WFI Photometry Release (#26)

13 December 2004

Technical Summary


CURRENT RELEASE
Telescope .................. ESO/MPG 2.2m
Instrument ................. WFI
Origin ..................... ESO/EIS
Passbands .................. U (2); B (2); V; R; I (2)
Number of Filters .......... 8
Version .................... 0.9
Release Date ............... December 2004
Release prepared by ........ EIS team, A. Mignano

PRODUCTS
Product Type ............... Photometric Solutions
Number of solutions ........ 414

PREVIOUS RELEASE
None

Abstract

In this survey release, a first version of photometric solutions computed using the EIS Data Reduction (Survey) System for the wide-field imager (WFI), mounted on the ESO/MPG 2.2m telescope at La Silla, are given. These solutions were obtained as a by-product of the several surveys (Pilot, Pre-FLAMES, DPS, XMM and GALEX) conducted by the EIS team since the commissioning of WFI. In this release, solutions covering the period May 12, 1999 to October 17, 2003 are presented, comprising 148 nights. This provides a 4-year baseline and an excellent benchmark for the EIS Data Reduction System. In principle, it can be extended to January 1999 and to November 17, 2004, the latter date corresponding to the most recent EIS observations using WFI, available at the time of writing. Solutions are presented for the 8 filters used at different times by the EIS surveys. Even though spanning a large time interval the present release is neither complete nor definitive, but is intended to serve as a reference for WFI users, as it covers the lifetime of the instrument, and an illustration of some of the capabilities of the EIS software system. Note, however, that as emphasized in previous releases, the calibration of a wide-field imager is complex and requires much more investigation than the time available to the team for the present release.

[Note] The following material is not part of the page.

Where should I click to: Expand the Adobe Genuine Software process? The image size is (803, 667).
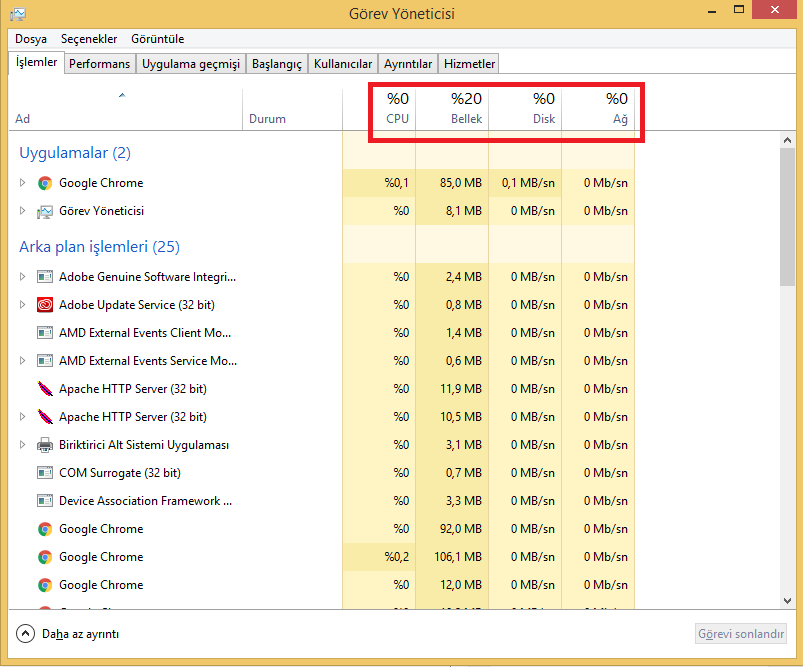coord(21,277)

The present release of photometric solutions extends the suite of EIS deliverables which have so far included: 1) software; 2) reduced images on a nightly basis; 3) stacks 4) single-passband catalogs; and soon 5) color catalogs, derived from the association of single-passband catalogs.

For more information about the terminology and conventions used in this document refer to the WEB README pages.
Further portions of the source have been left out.